■ **EXERCISE DESCRIPTION**:
Pictures are to be left out; otherwise, copy exactly the lines from the line containing "Open the Computer Science breadcrumb" through the end of the data.

■ **DATASET RECORDS**:

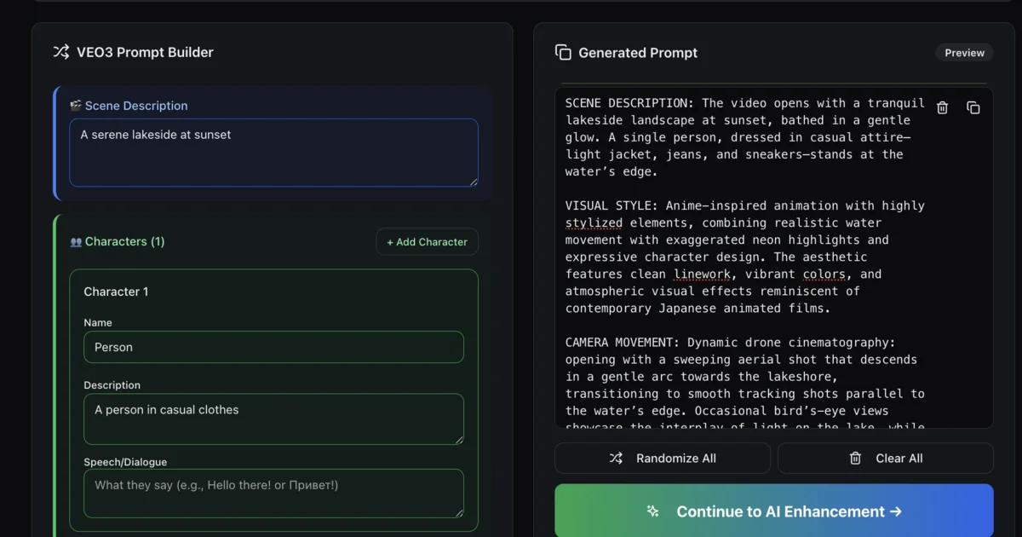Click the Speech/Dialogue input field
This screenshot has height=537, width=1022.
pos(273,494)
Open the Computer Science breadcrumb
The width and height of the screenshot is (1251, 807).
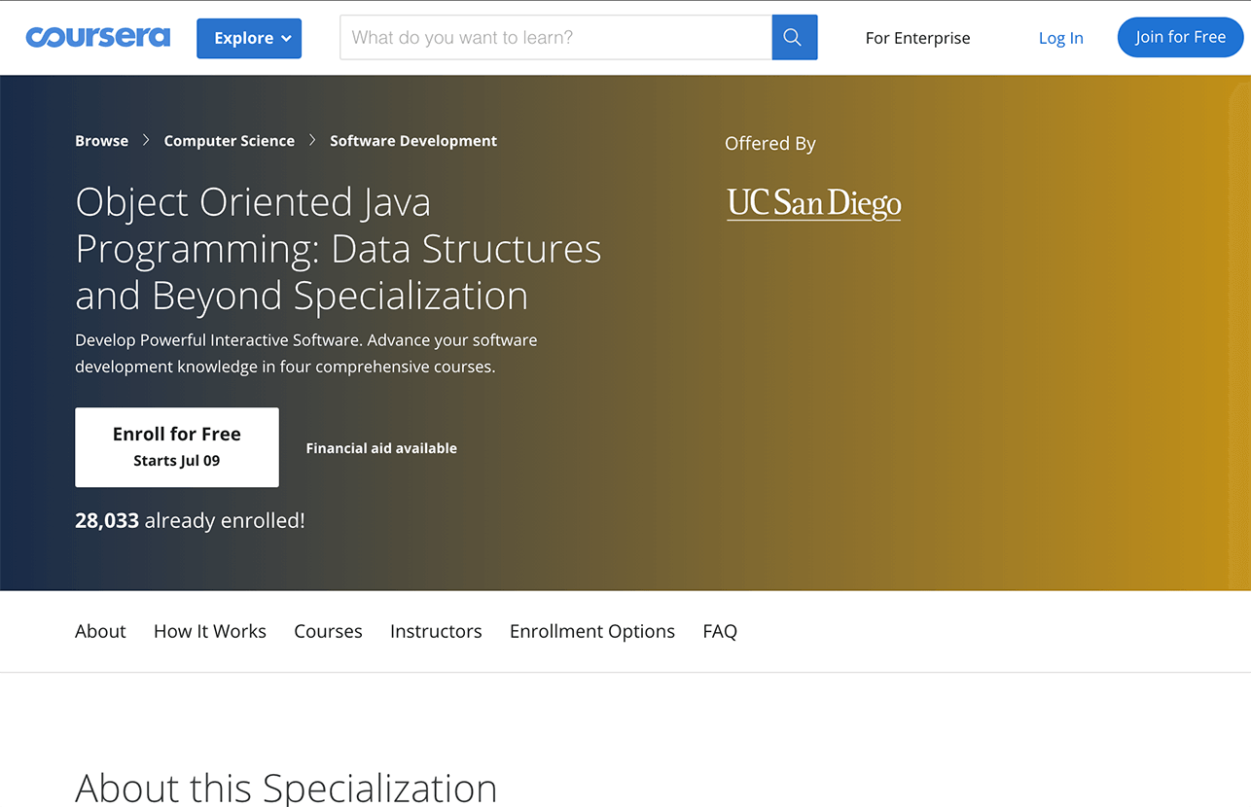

■ **ANSWER BOX**:
Open the Computer Science breadcrumb
The width and height of the screenshot is (1251, 807).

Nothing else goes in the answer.